EXERCISE DETAILS: Return, exactly as written, the line containing "Where should I" and every line after it to the end of the records below, with no pictures.

(Saved data entries)
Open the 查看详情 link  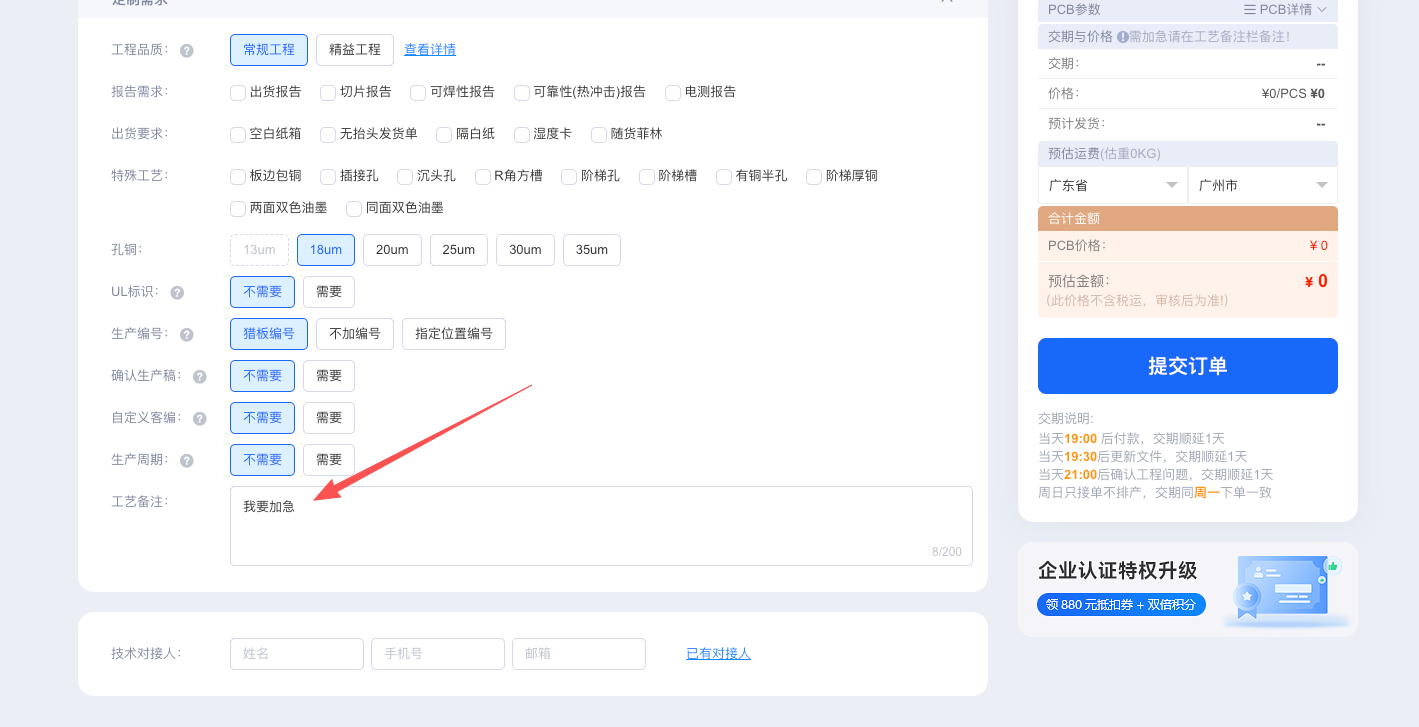(x=430, y=50)
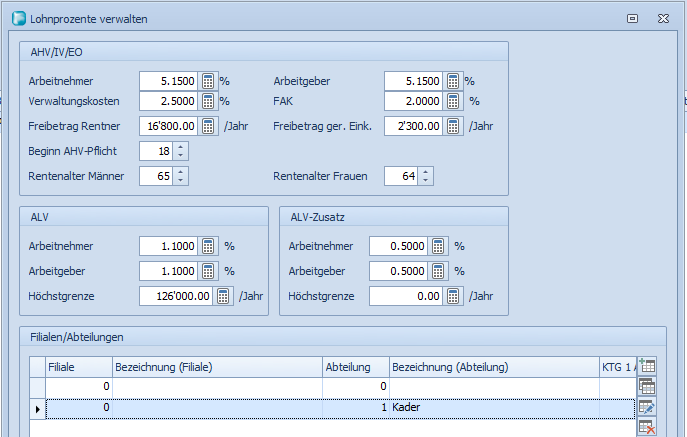687x437 pixels.
Task: Open calculator for ALV Höchstgrenze 126'000.00
Action: pyautogui.click(x=224, y=296)
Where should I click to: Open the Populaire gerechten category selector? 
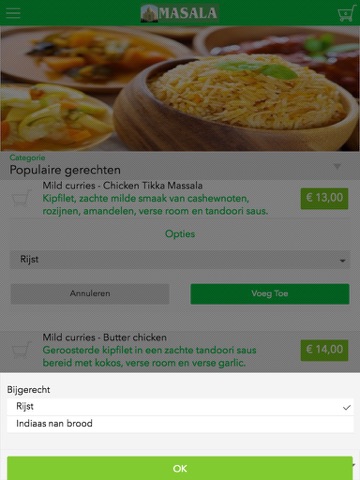pos(180,166)
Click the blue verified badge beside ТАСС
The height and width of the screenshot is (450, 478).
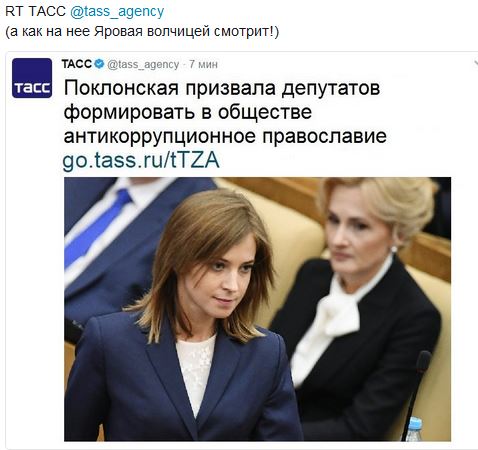[99, 63]
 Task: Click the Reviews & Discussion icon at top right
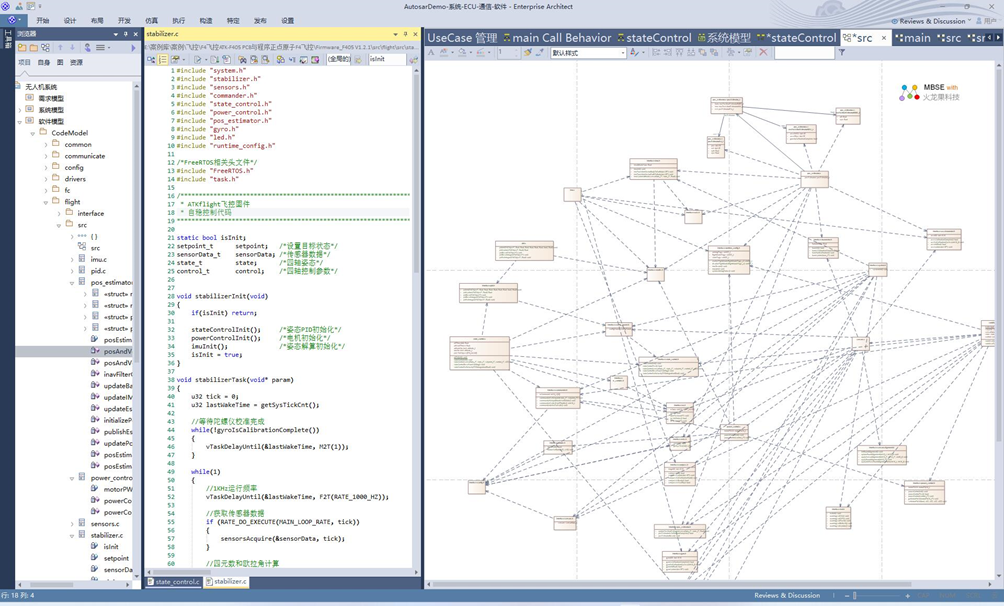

RESPONSE TO THIS EXERCISE:
Where should I click to: Open the Populaire gerechten category selector? 
pos(180,166)
Click the blue verified badge beside ТАСС
The height and width of the screenshot is (450, 478).
[99, 63]
 Task: Click the Reviews & Discussion icon at top right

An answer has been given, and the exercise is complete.